Not too long ago when people heard the phrase “Comics,” they immediately thought of Batman, Superman, Spider-Man or any of the other members of the Pantheon of heroes created by Marvel and DC. Now however, much like the video game industry, the tides are starting to turn for comic books, with indie publishers starting to steal the spotlight away from the heavy hitters. The Deep: Here Be Dragons from the talented team of Tom Taylor and James Brouwer is a clear example of why that is. Featuring a story aimed at children, but accessible for all ages and artwork that fits the tone of the book perfectly, and a cast of characters that above all else are just plain likable, revolves in a book that is a worthy addition to any comic fan’s collection.
The Deep follows the exploits of the Nekton family. The Nektons are just like every other family, with one notable exception; they live on a submarine. The latest in a line of sea-faring explorers, the Nektons believe that the mysteries the ocean holds are more numerous and exciting than anything on land or space, and whenever they hear of something that piques their interest, they plug in the coordinates and set sail.
The family consists of four members:Will, the enthusiastic, history-buff patriarch of the family, Kaiko, his loving wife who has a tendency for being an absolute badass, Fontaine, the teenage daughter of the family who comes included with her typical teenage traits, and lastly Antaeus, the youngest son who is full of life, energy and the same obsession for knowledge as his father. Oh, and I can’t forget Antaeus’ pet fish; Jeffery, who alone is responsible for a lot of the book’s laughs.
The characters are all incredibly well written, with unique personalities that compliment each other, even when they are bickering like any family. The lynchpin of the whole book is definitely Antaeus, whose zest for life and youthful imagination make him the center of attention, even when he isn’t on the page.
Even the book’s minor characters are well written, none the least of which is Trish, the somewhat unscrupulous journalist. It is made abundantly clear that prior to the events of the book, Trish has crossed paths with the Nektons, and not in the best of circumstances. Trish feels like she is being built up as a rival for Kaiko, who immediately announces her displeasure at seeing the overbearing reporter (followed by an incredibly cool series of panels that feel like they would be right at home in an action film).

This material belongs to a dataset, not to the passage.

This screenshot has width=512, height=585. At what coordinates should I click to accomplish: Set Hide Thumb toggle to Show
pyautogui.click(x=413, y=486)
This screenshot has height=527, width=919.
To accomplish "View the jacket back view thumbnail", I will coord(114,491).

The story revolves around the Nektons and their search for a mysterious “Dragon” that has been sighted destroying ships off the coast of Greenland. As they delve beneath the surface, they discover more about this mysterious ‘dragon’ and where it lives. The plot device used during the book’s climactic will for many older readers feel hackney and slightly cliche, but this is excusable as you can easily see why a child reading the book would be ecstatic. If there is one real flaw with the story (and the book as a whole) it is that the conclusion feels a little too coincidental and easy.
Artist James Brouwer’s unique style feels like it was absolutely destined to be part of a book like this. Featuring a design style that is deceptively detailed. Characters are all simply drawn and coloured, with enough detail to make the characters and settings leap off the page, while not going overboard and distracting the reader. The characters all have exhaggerated features that are simply hilarious to look at, and kids of all ages will laugh themselves silly over Jeffery the Fish and his deadpan expressions (you know… cause he’s a fish).
The Deep is one of those comic books that isn’t dialogue-heavy, and instead relies a lot on the visuals to move the story along. This makes it great for kids as there are no massive chunks of wrtiting to bog them down, and allows the story to flow and keep its pace. Since the visuals are what pushes the story along it is great to see them being so clean and nice to look at. More than anything, the visuals look like they belong in a Saturday morning cartoon. It isn’t hard to imagine that the Nekton family will fit in perfectly alongside Spongebob, Ben 10 and other kids favourite animated series.
There is only a small problem I had with the visuals, and that is during the book’s climactic moment, it is a little difficult to discern what has actually happened. This is largely in part due to the artistic choice of not properly showing the “Dragon.” It is a minor problem and your brain allows you to (for the most part) fill in what happened, but none the less I found myself looking at a few pages for far longer than I should have, trying to figure out exactly what it was that transpired.
The Deep: Here Be Dragons is an example of why the tides are turning for the comic book industry, and why indie developers are beginning to steal the spotlight from the big companies like Marvel and DC. With a great story, fantastic characters, and an art style that leaps off the page and comes to light, it is no wonder why this book is being picked up for an animated series next year. It is a worthy read for anyone who enjoys comic book, or simply a good story, and I can’t wait for there to be more.